One winter morning, a school day dawned to reveal a large snow bear occupying our front lawn. A late, heavy snow had inspired my parents to get busy building while the kids were asleep.

The ursine form was the talk of the block as neighborhood kids trudged to the bus stop. Long after the sculpture had melted into “a patch of old snow,” the bear’s fleeting existence lingers, a flake in the blizzard of images from childhood.

“You build your own life.”

So said a biographer in a recent interview about his latest publication. He was referring to plotting a course early on by reading the books that build a lifetime storehouse of personal knowledge.

Fashioning a solid foundation after the fact is so much more difficult (although I did once meet a white-haired man who dug a basement under his historical Birmingham home — after it had been built).

Winter offers us a chance to play catch-up and patch flaws in our foundation. This is the quiet season, if there is such a thing anymore.

When the deep freeze takes our landscape down to ground level, we’re left with a visual clean slate. And after the rush of the holidays fades, we’ve got a long winter’s night of opportunity.

At home, sealed away from outside distractions, we can build — or rebuild — our lives. Time to make something of ourselves — and our dwellings. Time to build something for posterity: a library, a piece of furniture, a collection, our minds, a family, and, yes, memories that swirl about us like so many snowflakes.
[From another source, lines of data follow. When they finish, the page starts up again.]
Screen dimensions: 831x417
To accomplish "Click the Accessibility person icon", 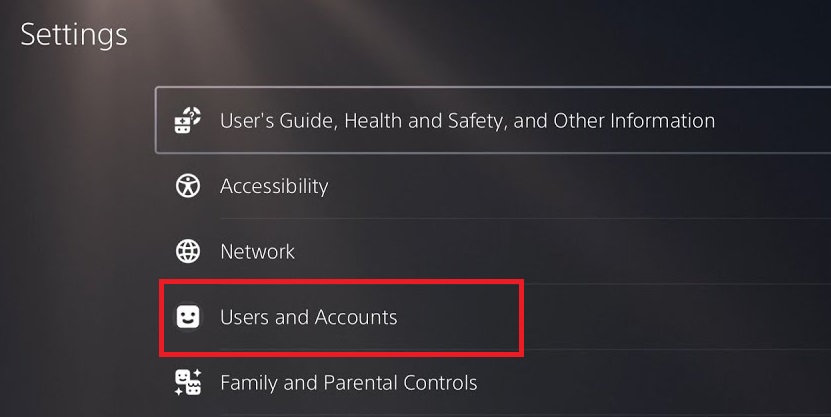I will pyautogui.click(x=188, y=186).
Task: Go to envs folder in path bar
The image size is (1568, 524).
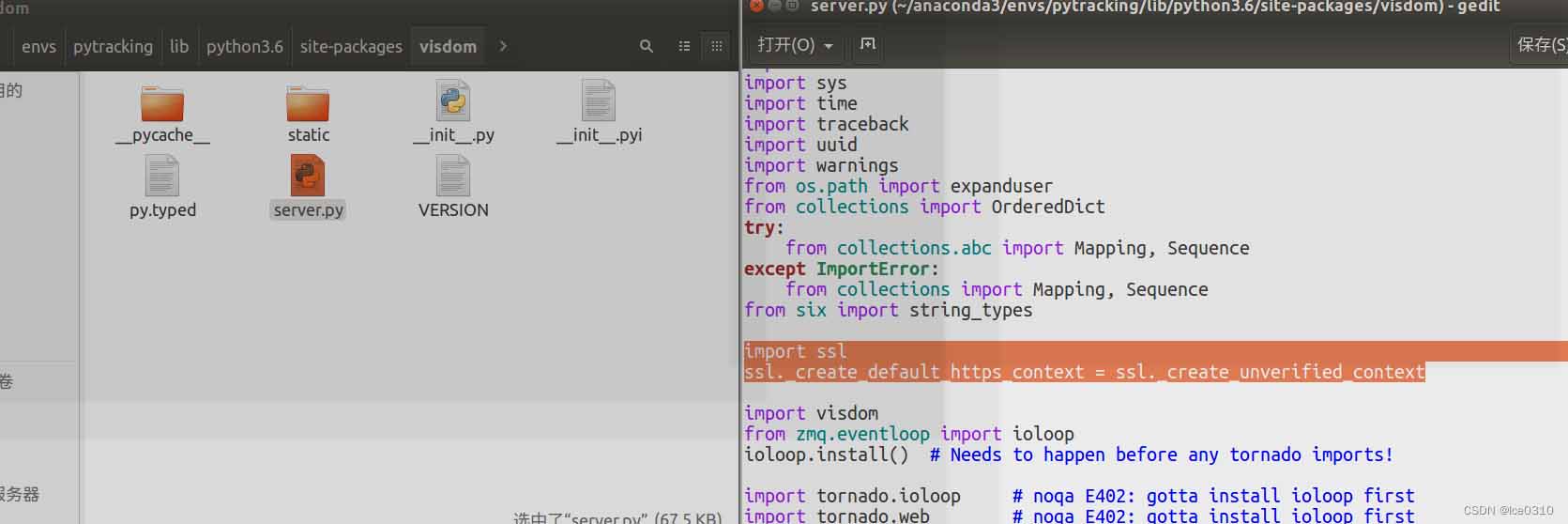Action: click(38, 46)
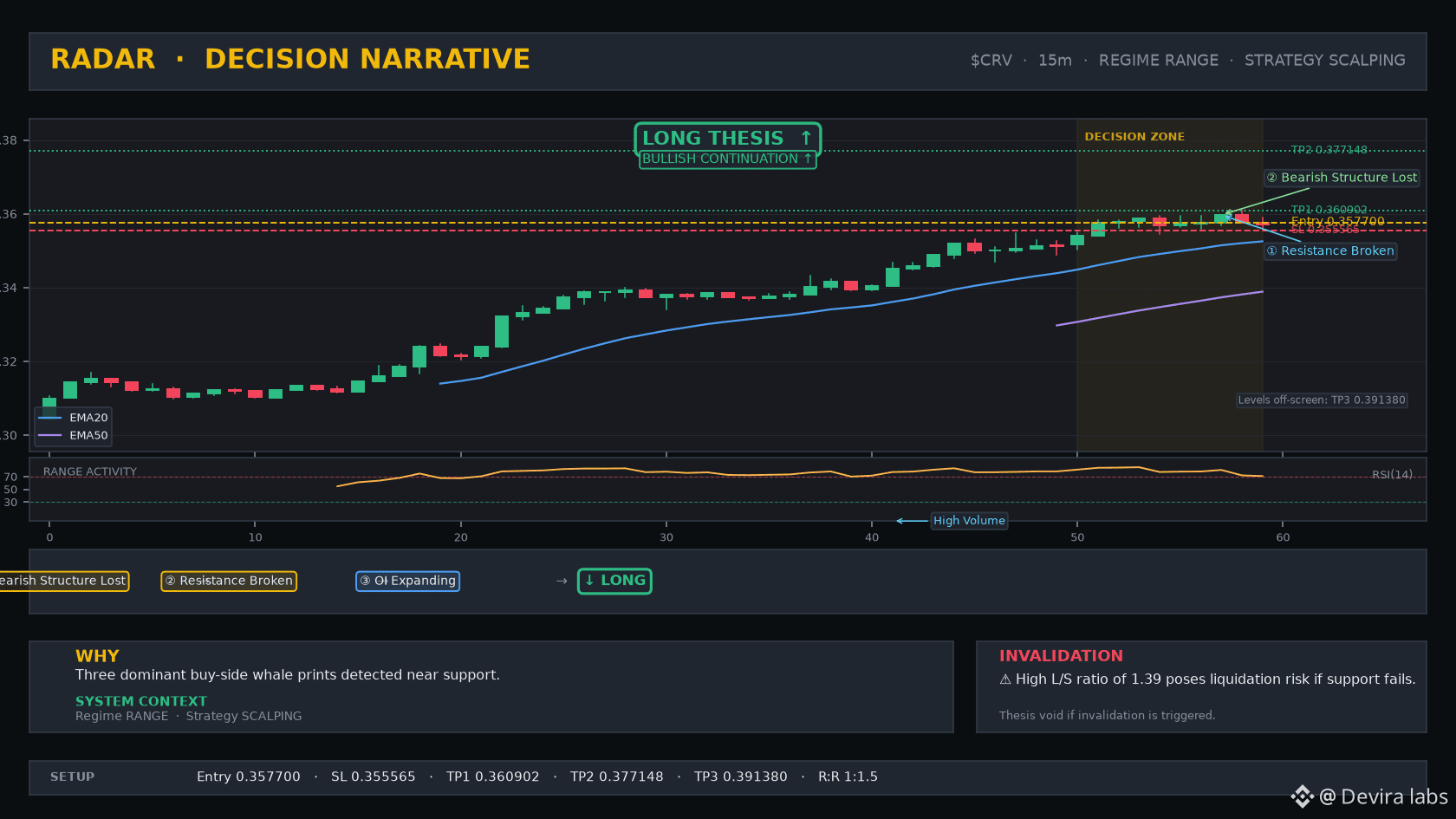Click the off-screen TP3 0.391380 note
This screenshot has height=819, width=1456.
pos(1321,400)
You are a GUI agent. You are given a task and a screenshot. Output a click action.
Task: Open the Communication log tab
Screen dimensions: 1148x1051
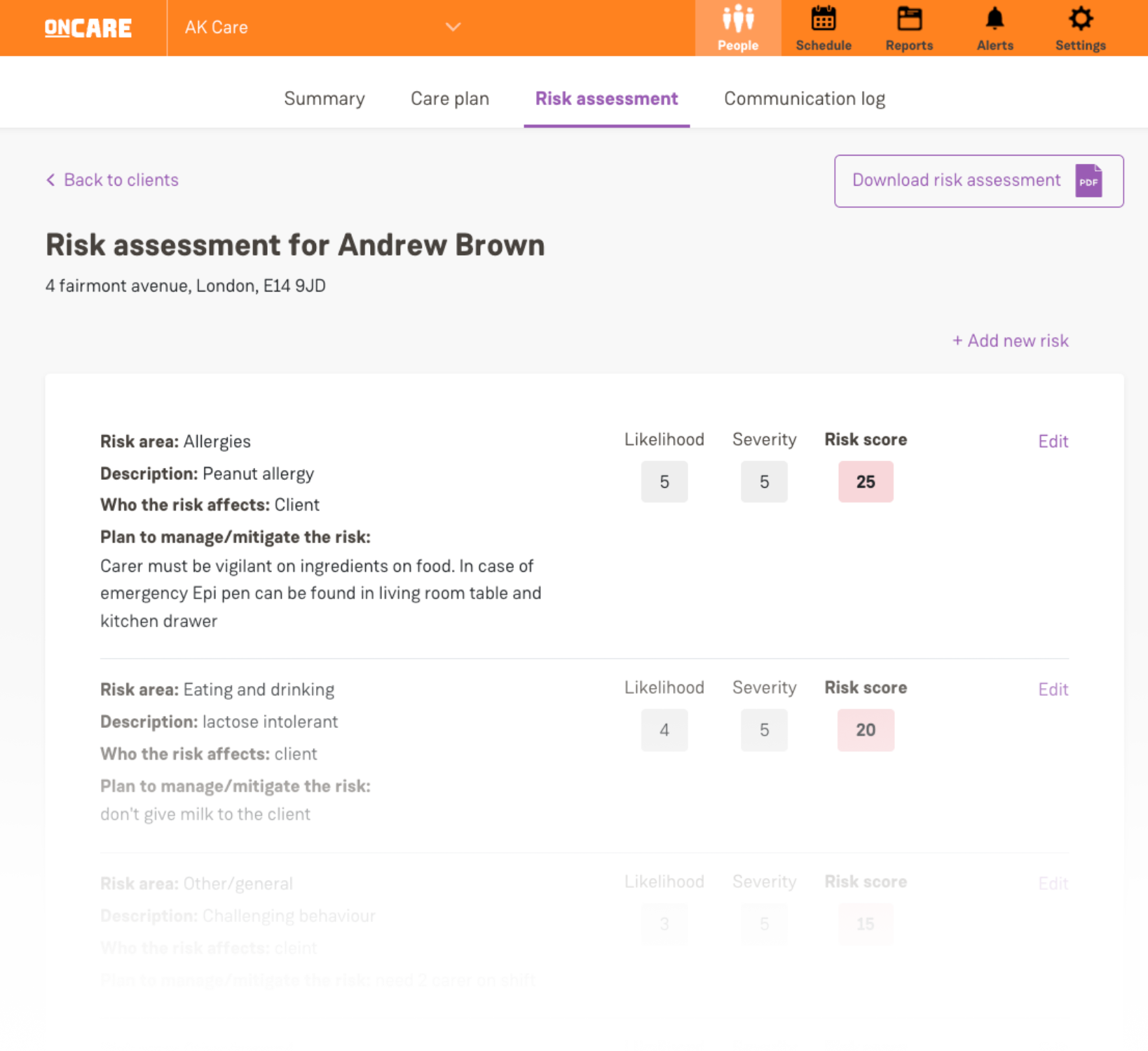(x=804, y=99)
The same weather that induces hibernation for our fellow beasts is a wake-up call for us. Crisp air so frigid it stiffens hairs and tingles on the way in is akin to a splash of cold water taking us eyes wide open in to a new year.
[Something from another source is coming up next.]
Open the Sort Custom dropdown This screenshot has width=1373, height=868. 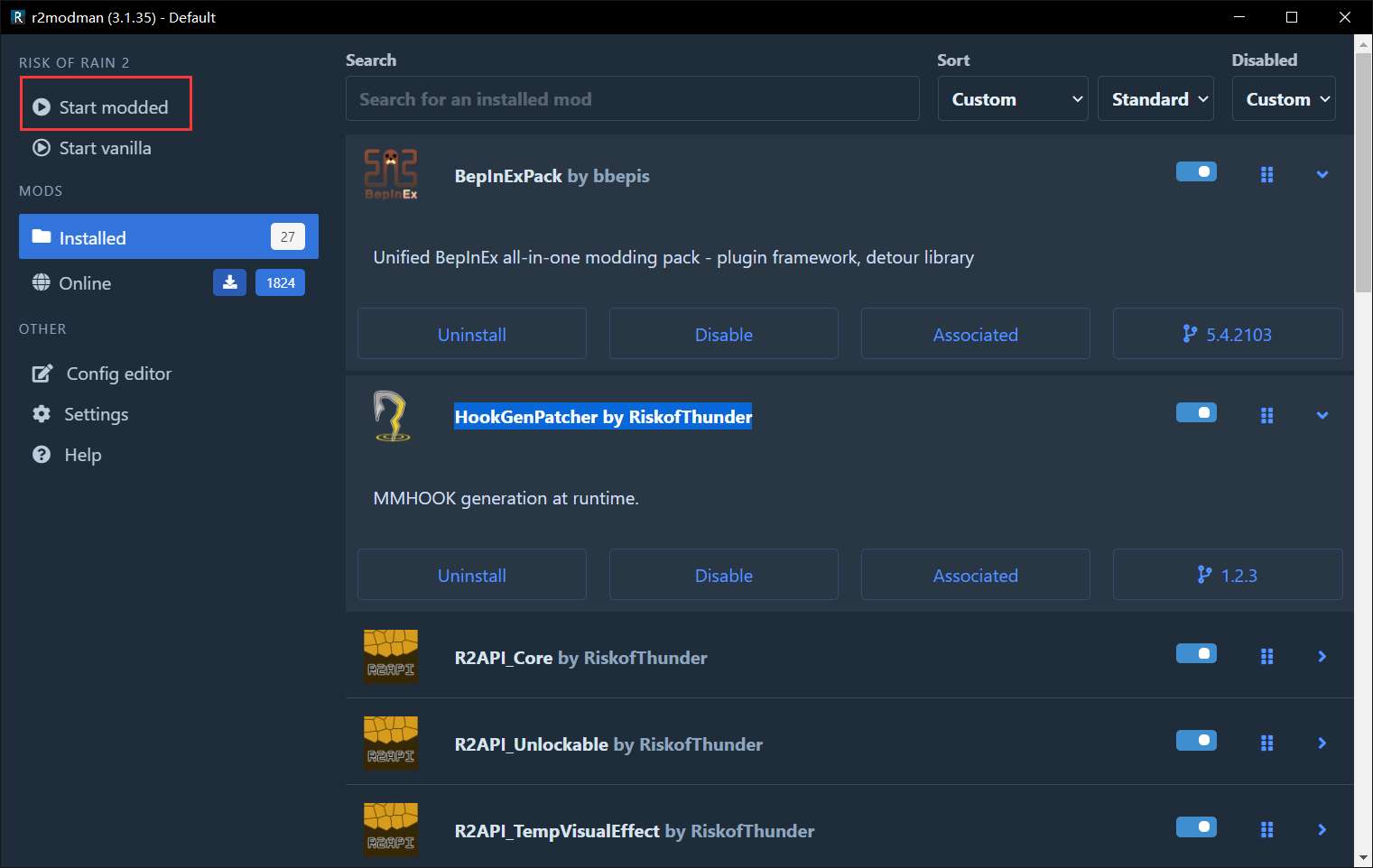[1013, 99]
Seasons change — in all senses, including trends. Interior designers report that more and more clients are requesting American-made pieces for their homes. Call it putting your money where your life is.

It’s an investment not unlike the spring-blooming bulbs that we tucked into the soil last fall as an insurance policy for future brilliance.

While tulips and crocuses quietly prepare to push toward the sky, we would do well to build our forward motion. Live in hibernation and we run the risk of waking, only to realize too late what happened while we were sleeping.